— Begin —

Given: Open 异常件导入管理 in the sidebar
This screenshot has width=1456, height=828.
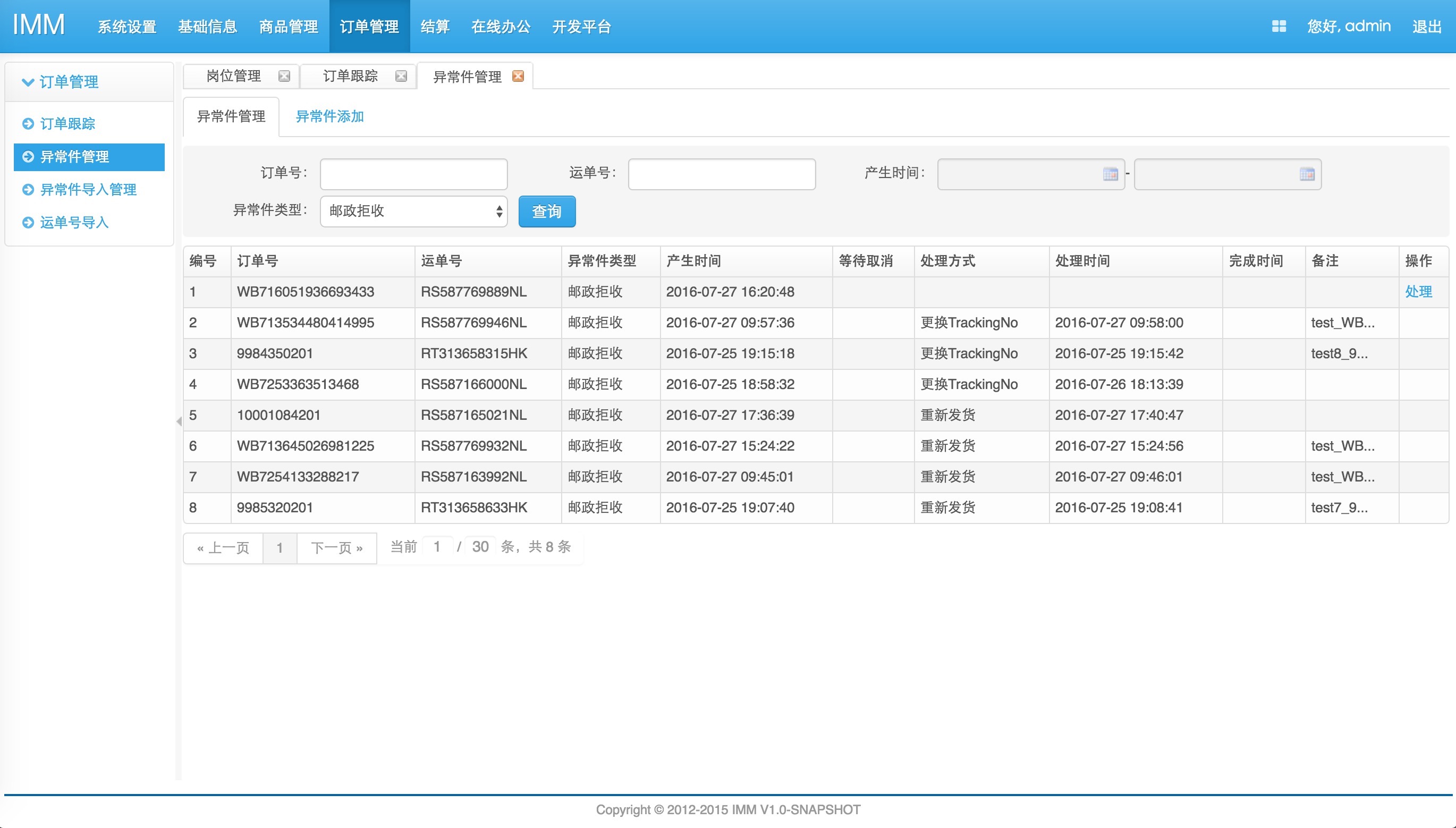Looking at the screenshot, I should point(88,189).

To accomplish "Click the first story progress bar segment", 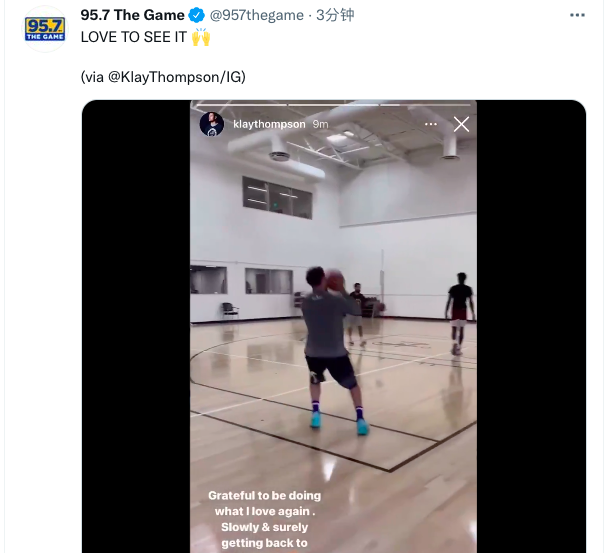I will (241, 105).
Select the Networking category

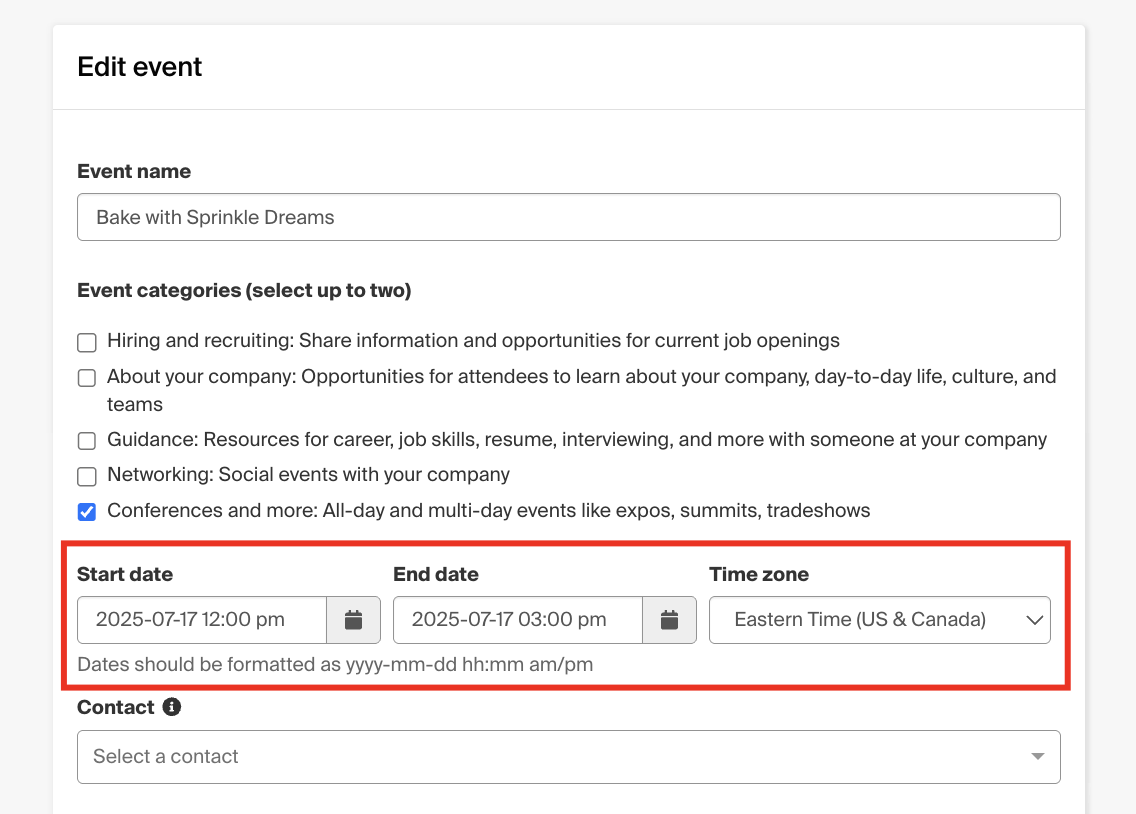[x=86, y=476]
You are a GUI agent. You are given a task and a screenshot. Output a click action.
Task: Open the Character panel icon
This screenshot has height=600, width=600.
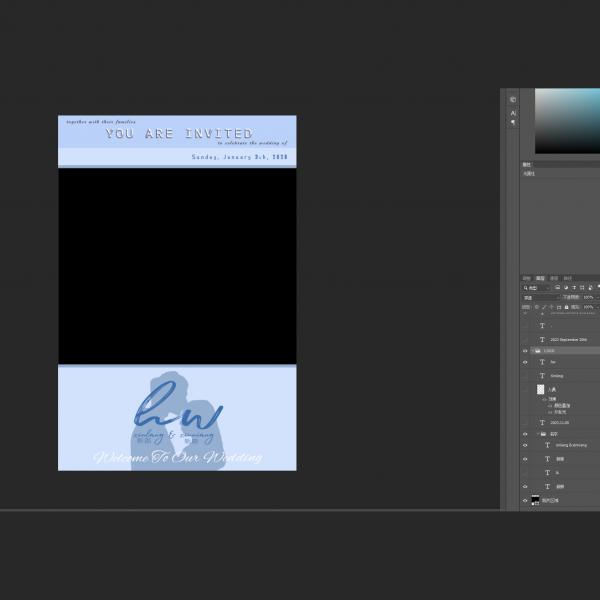pos(513,113)
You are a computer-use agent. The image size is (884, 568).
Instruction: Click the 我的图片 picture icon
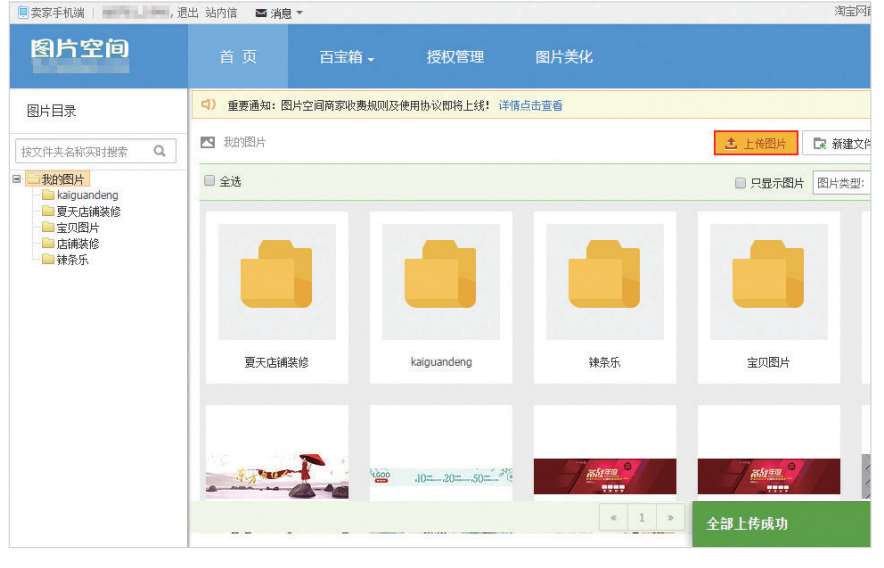pyautogui.click(x=208, y=143)
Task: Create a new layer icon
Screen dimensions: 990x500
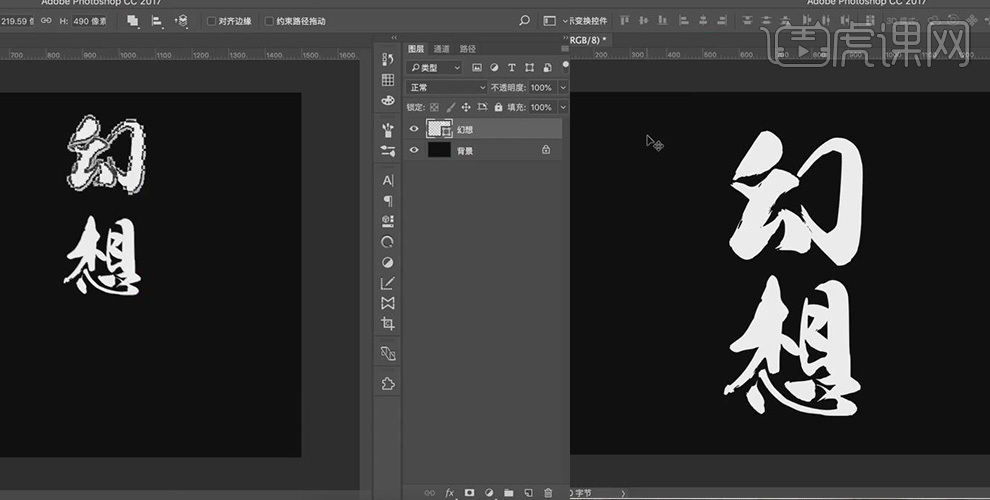Action: pos(528,492)
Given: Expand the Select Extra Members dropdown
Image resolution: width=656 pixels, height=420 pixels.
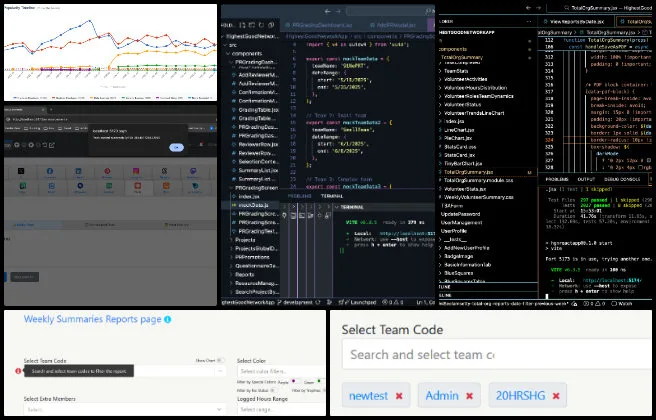Looking at the screenshot, I should [120, 409].
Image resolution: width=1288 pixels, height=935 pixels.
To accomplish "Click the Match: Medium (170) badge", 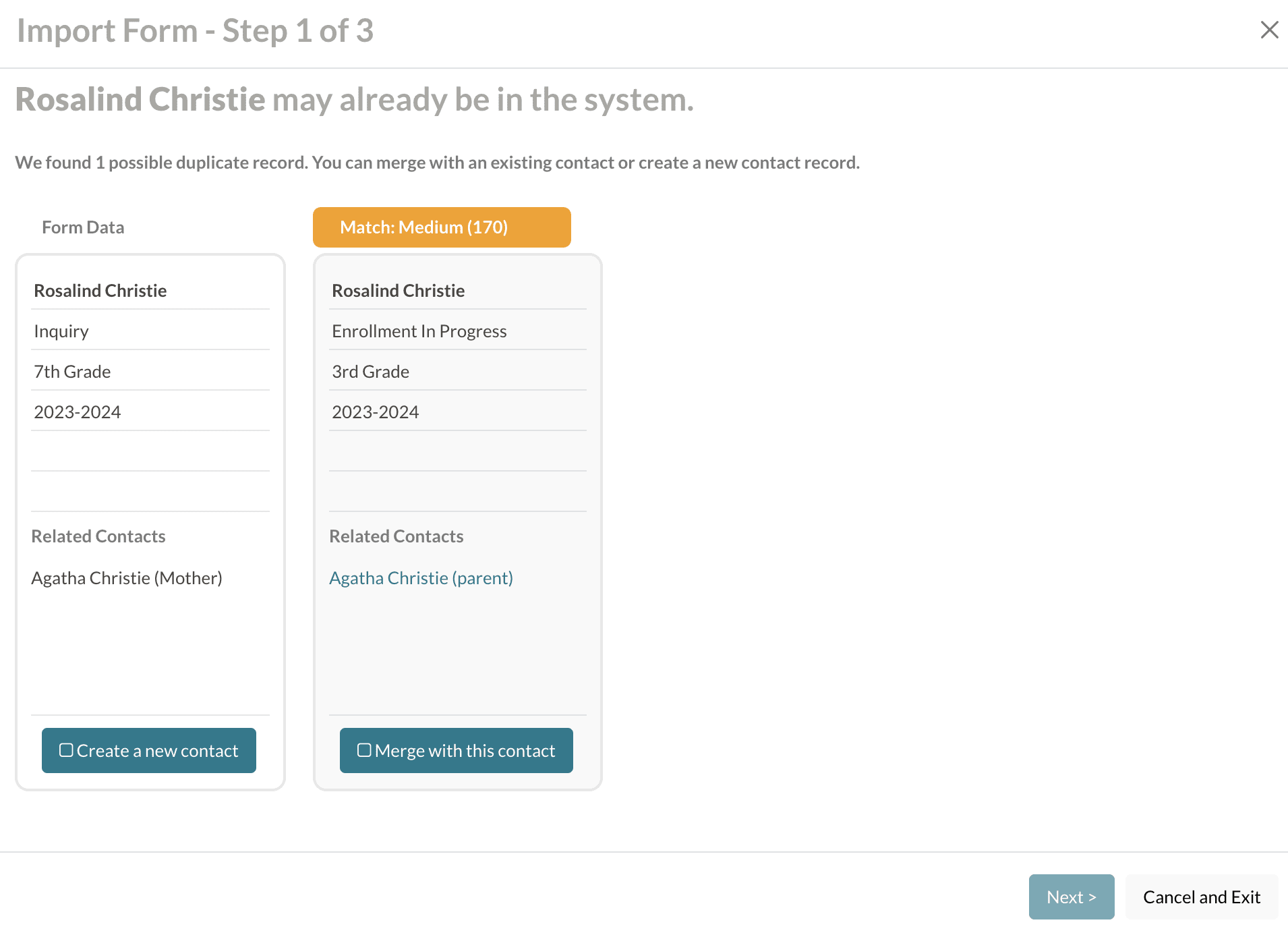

— End —

Written exercise: Reproduce the material from the line with "You are a computer-use" up to and including the line with "Action: pos(528,492)", swapping "layer" for "folder" and changing nothing else. Leave the pictures out of your answer.

Solution below:
You are a computer-use agent. The image size is (884, 568).
Instruction: Click the 我的图片 picture icon
pyautogui.click(x=208, y=143)
Task: Create a new folder icon
Screen dimensions: 990x500
Action: pos(528,492)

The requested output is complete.